Laut Satzung können Ärzt:innen, psychologische Psychotherapeut:innen, Kinder- und Jugendlichenpsychotherapeut:innen sowie Logopäd:innen in den Förderverein aufgenommen werden, wenn sie über eine besondere Expertise im Bereich der Gesundheitsversorgung von Menschen mit Geschlechtsinkongruenz verfügen und im Einzugsbereich des Qualitätszirkels (Südbayern und Großraum Ulm) tätig sind.

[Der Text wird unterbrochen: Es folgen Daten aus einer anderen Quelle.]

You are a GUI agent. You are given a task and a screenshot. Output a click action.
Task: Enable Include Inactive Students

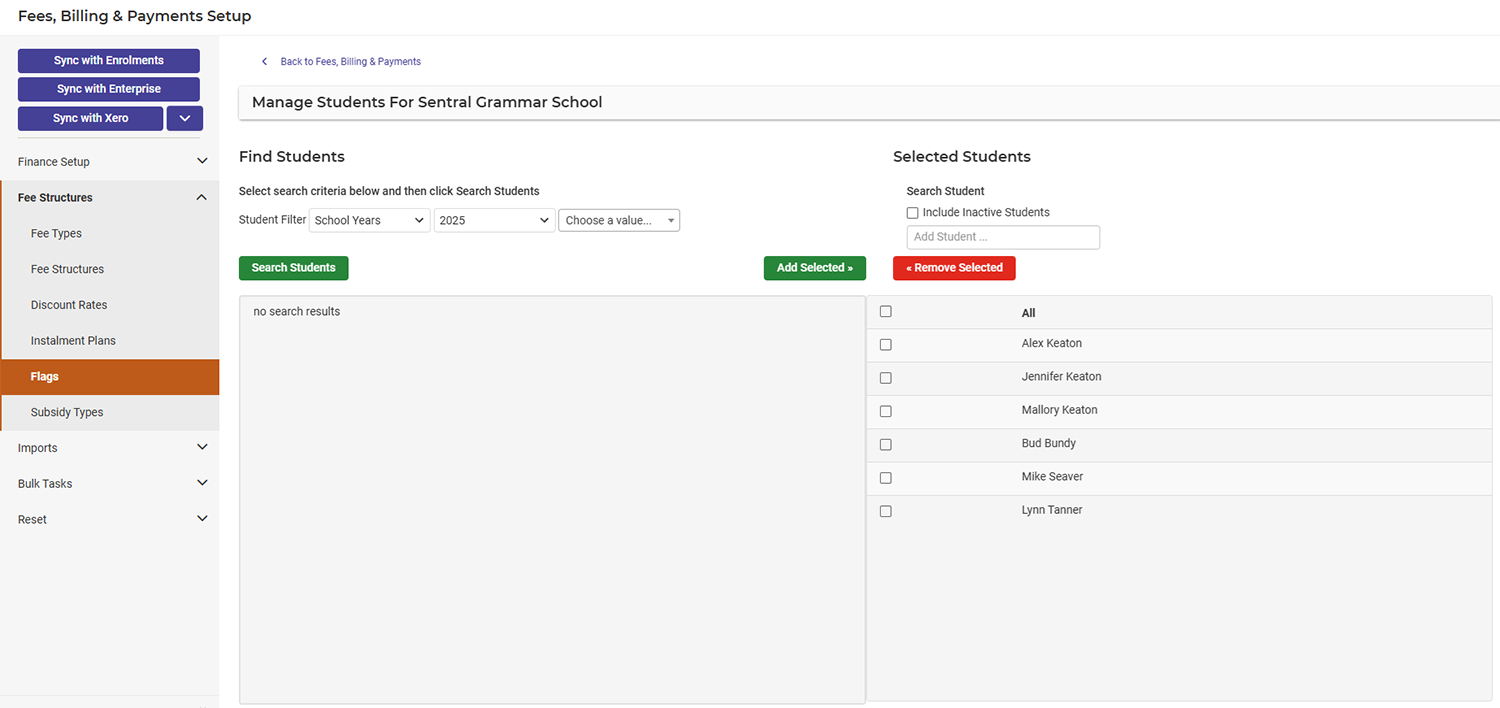coord(912,212)
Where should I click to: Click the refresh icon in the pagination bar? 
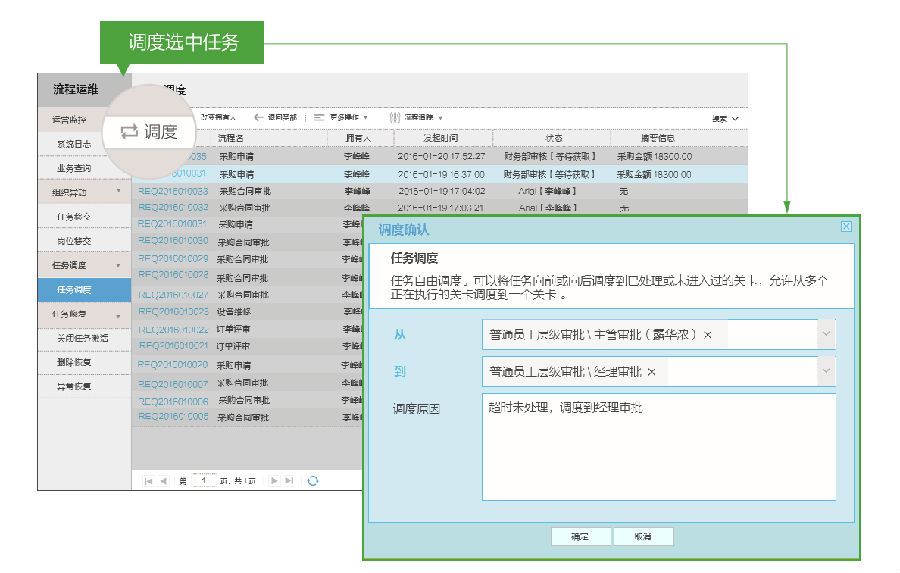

Personen, die diese Kriterien erfüllen, können sich bei Interesse an einer Mitgliedschaft an den Förderverein wenden: vorstand[at]transhealth-muenchen.de
Auch Anfragen von Fachpersonen, die sich erst in dieses Tätigkeitsgebiet einarbeiten möchten oder noch wenig Erfahrung in diesem Bereich haben, sind willkommen.
Mehrere Mitglieder des Qualitätszirkels bieten für Fachpersonen, die sich im Bereich der Transgender-Gesundheitsversorgung weiterbilden möchten, Supervision an.
Ferner werden in mehreren kleineren Arbeitsgruppen Intervisionen durchgeführt. Es handelt sich dabei um eine gegenseitige, einzelfallbezogene, kollegiale Beratung, wie sie in psychosozialen Berufen zum professionellen Standard gehört.